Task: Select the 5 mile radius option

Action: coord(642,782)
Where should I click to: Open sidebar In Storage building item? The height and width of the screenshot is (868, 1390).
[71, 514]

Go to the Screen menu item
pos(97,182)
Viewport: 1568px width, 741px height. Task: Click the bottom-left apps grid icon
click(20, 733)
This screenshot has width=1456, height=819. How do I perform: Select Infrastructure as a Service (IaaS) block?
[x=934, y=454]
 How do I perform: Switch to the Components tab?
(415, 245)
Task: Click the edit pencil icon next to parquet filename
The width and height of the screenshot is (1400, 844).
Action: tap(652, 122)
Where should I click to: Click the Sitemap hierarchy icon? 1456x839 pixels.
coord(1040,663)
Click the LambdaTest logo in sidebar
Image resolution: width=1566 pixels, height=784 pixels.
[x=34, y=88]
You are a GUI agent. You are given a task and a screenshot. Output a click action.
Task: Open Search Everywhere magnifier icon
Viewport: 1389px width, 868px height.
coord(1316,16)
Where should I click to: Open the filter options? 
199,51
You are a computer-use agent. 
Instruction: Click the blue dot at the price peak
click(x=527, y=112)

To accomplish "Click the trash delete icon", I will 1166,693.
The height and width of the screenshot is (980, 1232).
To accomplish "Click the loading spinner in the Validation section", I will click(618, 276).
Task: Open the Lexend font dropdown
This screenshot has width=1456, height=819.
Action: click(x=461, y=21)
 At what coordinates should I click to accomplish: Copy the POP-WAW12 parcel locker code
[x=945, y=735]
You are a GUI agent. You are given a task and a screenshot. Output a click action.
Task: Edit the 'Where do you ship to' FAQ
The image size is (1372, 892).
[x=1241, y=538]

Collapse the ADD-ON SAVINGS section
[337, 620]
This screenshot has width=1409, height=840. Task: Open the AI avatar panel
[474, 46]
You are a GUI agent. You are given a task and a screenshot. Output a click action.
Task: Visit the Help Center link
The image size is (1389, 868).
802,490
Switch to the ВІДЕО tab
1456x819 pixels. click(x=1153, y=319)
◇ ◇ ◇ ◇
• Problem requirements: Return the records in full, exactly as they read.

• Exercise solution:
Task: Select the 5 mile radius option

Action: coord(642,782)
Where should I click to: Open sidebar In Storage building item? The height and width of the screenshot is (868, 1390).
[71, 514]

Go to the Screen menu item
pos(97,182)
Viewport: 1568px width, 741px height. Task: Click the bottom-left apps grid icon
click(20, 733)
This screenshot has width=1456, height=819. How do I perform: Select Infrastructure as a Service (IaaS) block?
[x=934, y=454]
 How do I perform: Switch to the Components tab?
(415, 245)
Task: Click the edit pencil icon next to parquet filename
The width and height of the screenshot is (1400, 844).
Action: tap(652, 122)
Where should I click to: Click the Sitemap hierarchy icon? 1456x839 pixels.
coord(1040,663)
Click the LambdaTest logo in sidebar
Image resolution: width=1566 pixels, height=784 pixels.
[x=34, y=88]
You are a GUI agent. You are given a task and a screenshot. Output a click action.
Task: Open Search Everywhere magnifier icon
Viewport: 1389px width, 868px height.
coord(1316,16)
Where should I click to: Open the filter options? 
199,51
You are a computer-use agent. 
Instruction: Click the blue dot at the price peak
click(x=527, y=112)

To accomplish "Click the trash delete icon", I will 1166,693.
The height and width of the screenshot is (980, 1232).
To accomplish "Click the loading spinner in the Validation section", I will click(618, 276).
Task: Open the Lexend font dropdown
This screenshot has width=1456, height=819.
Action: click(x=461, y=21)
 At what coordinates should I click to accomplish: Copy the POP-WAW12 parcel locker code
[x=945, y=735]
You are a GUI agent. You are given a task and a screenshot. Output a click action.
Task: Edit the 'Where do you ship to' FAQ
The image size is (1372, 892).
[x=1241, y=538]

Collapse the ADD-ON SAVINGS section
[337, 620]
This screenshot has width=1409, height=840. Task: Open the AI avatar panel
[474, 46]
You are a GUI agent. You are given a task and a screenshot. Output a click action.
Task: Visit the Help Center link
The image size is (1389, 868).
802,490
Switch to the ВІДЕО tab
1456x819 pixels. click(x=1153, y=319)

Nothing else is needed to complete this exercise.